Social and emotional learning is the process through which children learn to recognize and manage emotions. It allows them to understand and interact with others, to make good decisions and to behave ethically and responsibly. The best social and emotional learning programs engage not only children, but also their teachers, administrators and parents in providing children with the information and skills that help them make ethical and sensible decisions - to avoid bullying, for instance, or to resist pressures to engage in destructive or risky behavior, such as substance abuse. When they are well designed and executed, such programs have consistently achieved these goals, turning out students who are good citizens committed to serving their communities and cooperating with others.
Recent studies, however, have revealed something even more exciting about these programs. Along with Joseph Durlak, a Loyola University psychologist, one of us (Roger Weissberg) recently conducted the largest-ever quantitative analysis, encompassing more than 300 research studies on this subject. The results, which will be presented later this week for the first time, show that social and emotional learning programs significantly improve students' academic performance. The review shows, for example, that an average student enrolled in a social and emotional learning program ranks at least 10 percentile points higher on achievement tests than students who do not participate in such programs. Moreover, compared with their counterparts outside of these programs, social and emotional learning students have significantly better attendance records; their classroom behavior is more constructive and less often disruptive; they like school more; and they have better grade point averages. They are also less likely to be suspended or otherwise disciplined.
The numbers vindicate what has long been common sense among many teachers and parents: that children who are given clear behavioral standards and social skills, allowing them to feel safe, valued, confident and challenged, will exhibit better school behavior and learn more to boot.
This simple observation is of monumental importance as we attempt to improve our country's public schools. We don't have to choose between academic achievement and the development of character. Rather, we should concentrate on both. No Child Left Behind has created greater accountability in American education, but it is inadequately financed, it fails to effectively address the needs of special education students, and its assessment standards for all children are far too narrow. A truly effective new law should include benchmarks for social and civic learning.

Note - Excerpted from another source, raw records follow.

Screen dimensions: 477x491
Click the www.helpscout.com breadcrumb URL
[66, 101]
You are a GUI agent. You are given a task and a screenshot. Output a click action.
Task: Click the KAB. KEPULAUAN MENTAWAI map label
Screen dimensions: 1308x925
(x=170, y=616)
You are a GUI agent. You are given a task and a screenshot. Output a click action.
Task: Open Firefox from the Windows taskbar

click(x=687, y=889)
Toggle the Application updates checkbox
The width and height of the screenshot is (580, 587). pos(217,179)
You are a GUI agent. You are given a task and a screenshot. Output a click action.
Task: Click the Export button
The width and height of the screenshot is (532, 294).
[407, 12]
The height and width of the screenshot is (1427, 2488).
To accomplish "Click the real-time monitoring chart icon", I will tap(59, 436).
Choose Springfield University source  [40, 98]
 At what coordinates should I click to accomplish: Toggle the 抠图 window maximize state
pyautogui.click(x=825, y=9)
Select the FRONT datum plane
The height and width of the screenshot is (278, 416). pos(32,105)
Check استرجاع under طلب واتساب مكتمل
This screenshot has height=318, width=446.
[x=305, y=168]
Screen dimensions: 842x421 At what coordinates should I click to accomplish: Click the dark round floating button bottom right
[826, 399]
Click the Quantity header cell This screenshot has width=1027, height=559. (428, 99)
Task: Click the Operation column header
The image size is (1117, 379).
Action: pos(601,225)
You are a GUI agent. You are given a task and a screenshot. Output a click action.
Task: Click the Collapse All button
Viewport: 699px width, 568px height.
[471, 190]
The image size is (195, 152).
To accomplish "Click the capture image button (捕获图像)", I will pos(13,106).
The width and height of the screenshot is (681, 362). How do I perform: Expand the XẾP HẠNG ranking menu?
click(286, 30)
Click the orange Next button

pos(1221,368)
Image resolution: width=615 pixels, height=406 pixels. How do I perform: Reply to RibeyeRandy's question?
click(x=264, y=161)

One state, Illinois, has blazed a path in this regard. There is a social and emotional learning component to the Illinois State Learning Standards, and the state's school districts now incorporate such programs into their curriculums. Federal legislation should follow that lead. The new law should also include provisions for conducting systematic classroom assessments of children's social and emotional growth.
What we now understand about the role of social and emotional learning in academic learning should lead us to dramatic action, but it builds on common wisdom. Good teachers know that they can't sacrifice one part of a child for another. Now they have the figures to prove it. The time has come for policy makers to help restore balance to our nation's classrooms and, in so doing, to help American children achieve their fullest potential.
Timothy P. Shriver is the chairman of the Collaborative for Academic, Social, and Emotional Learning and of the Special Olympics. Roger P. Weissberg is a professor of psychology and education at the University of Illinois at Chicago and president of the collaborative.